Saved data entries
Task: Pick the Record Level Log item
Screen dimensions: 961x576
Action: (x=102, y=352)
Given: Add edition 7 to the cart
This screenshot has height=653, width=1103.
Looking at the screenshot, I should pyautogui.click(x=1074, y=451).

...

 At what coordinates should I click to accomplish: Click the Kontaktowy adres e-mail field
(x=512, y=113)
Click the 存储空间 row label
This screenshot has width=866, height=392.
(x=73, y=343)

* * *

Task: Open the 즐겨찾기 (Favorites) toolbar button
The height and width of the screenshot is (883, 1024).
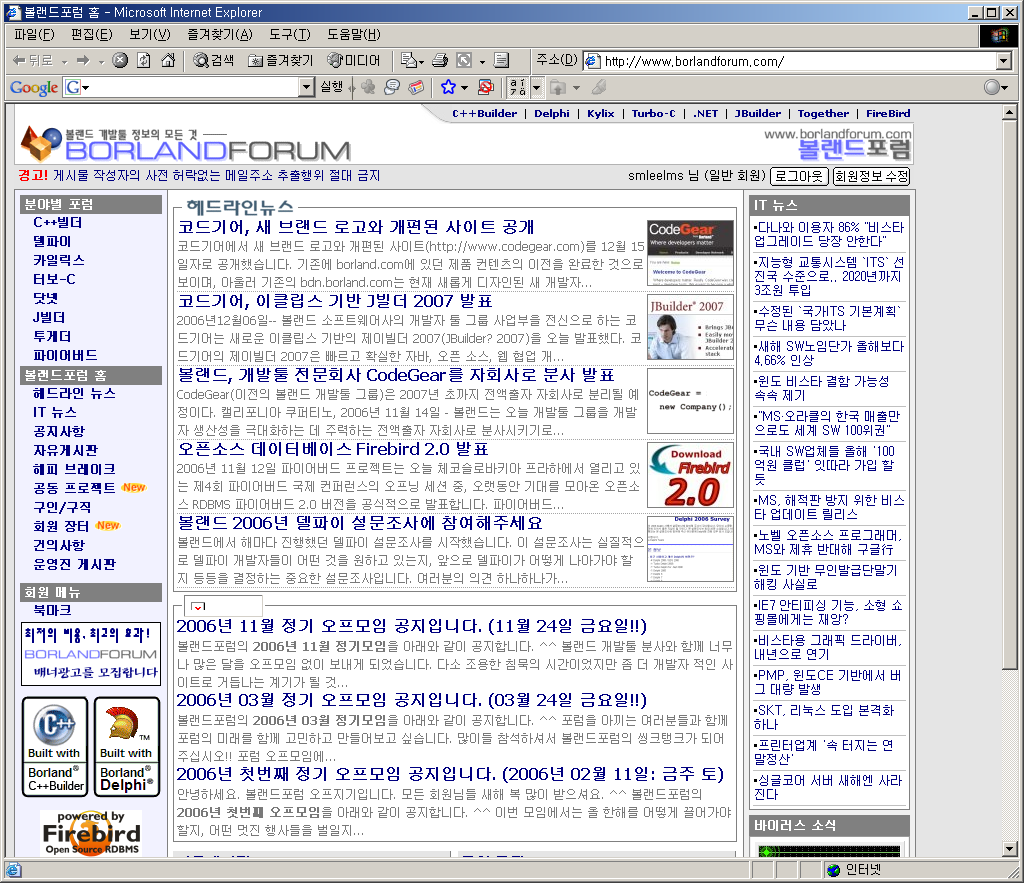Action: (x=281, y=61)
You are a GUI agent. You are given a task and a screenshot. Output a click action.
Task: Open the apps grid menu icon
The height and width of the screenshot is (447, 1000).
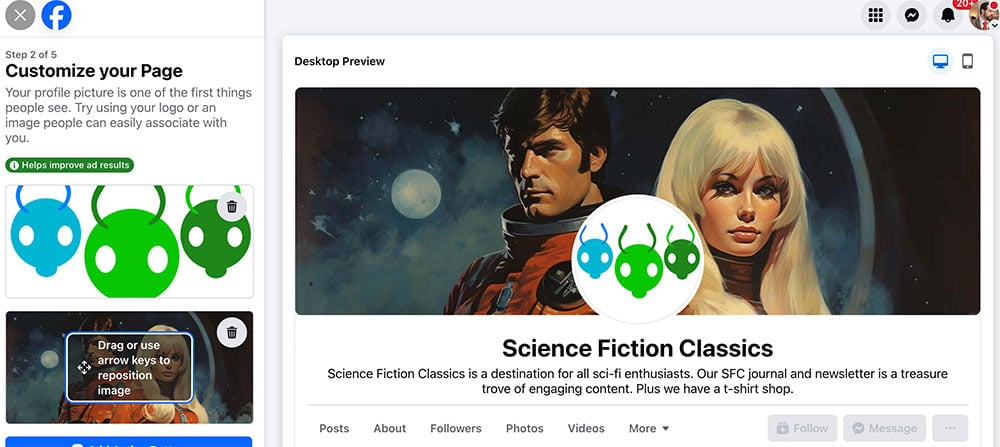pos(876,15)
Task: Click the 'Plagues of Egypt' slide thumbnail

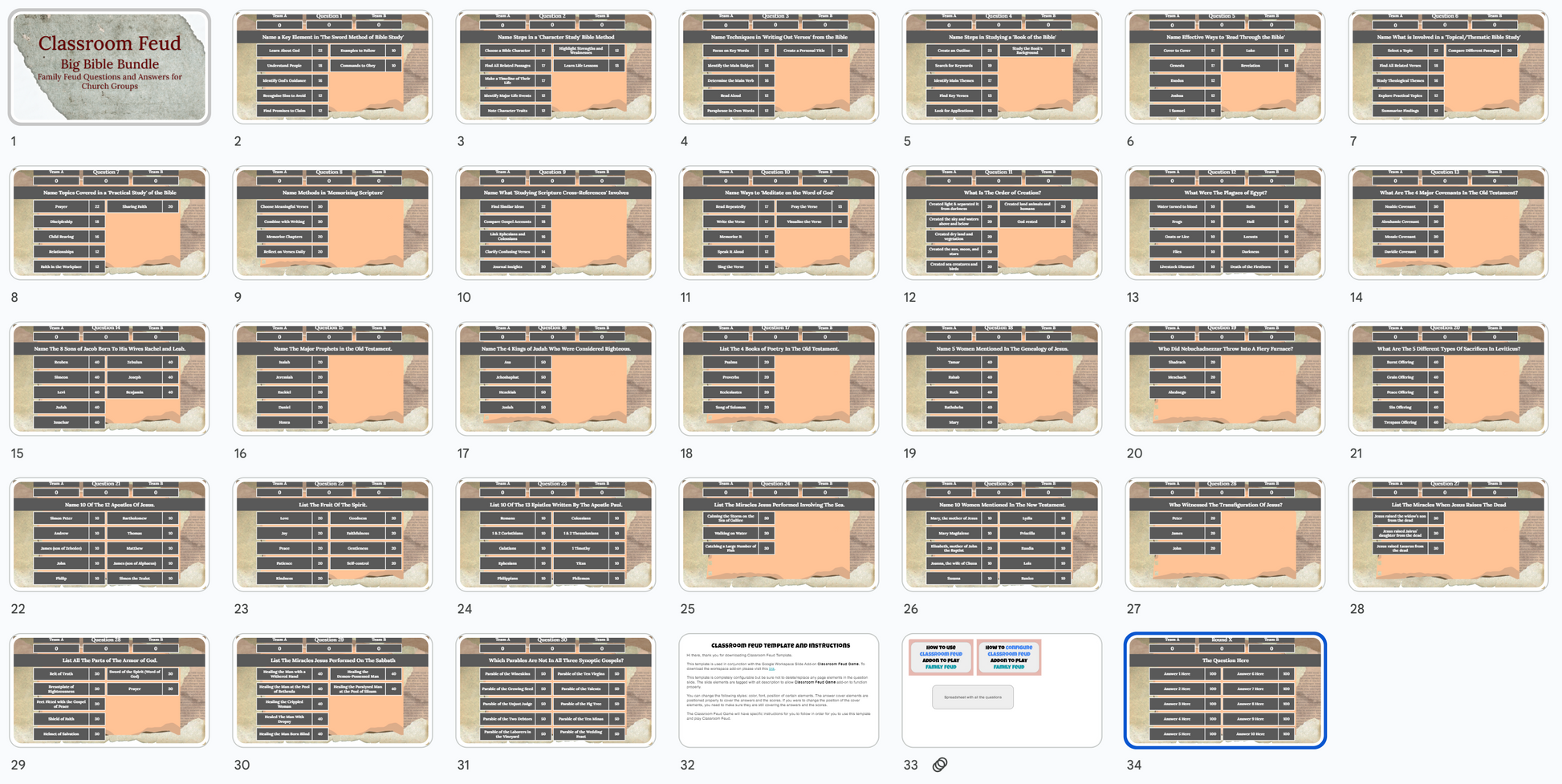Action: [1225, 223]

WHAT IS BEING ASKED:
Tell how many lines in the data include the string "Open". Reply with the number and no other text.

ANSWER SECTION:
2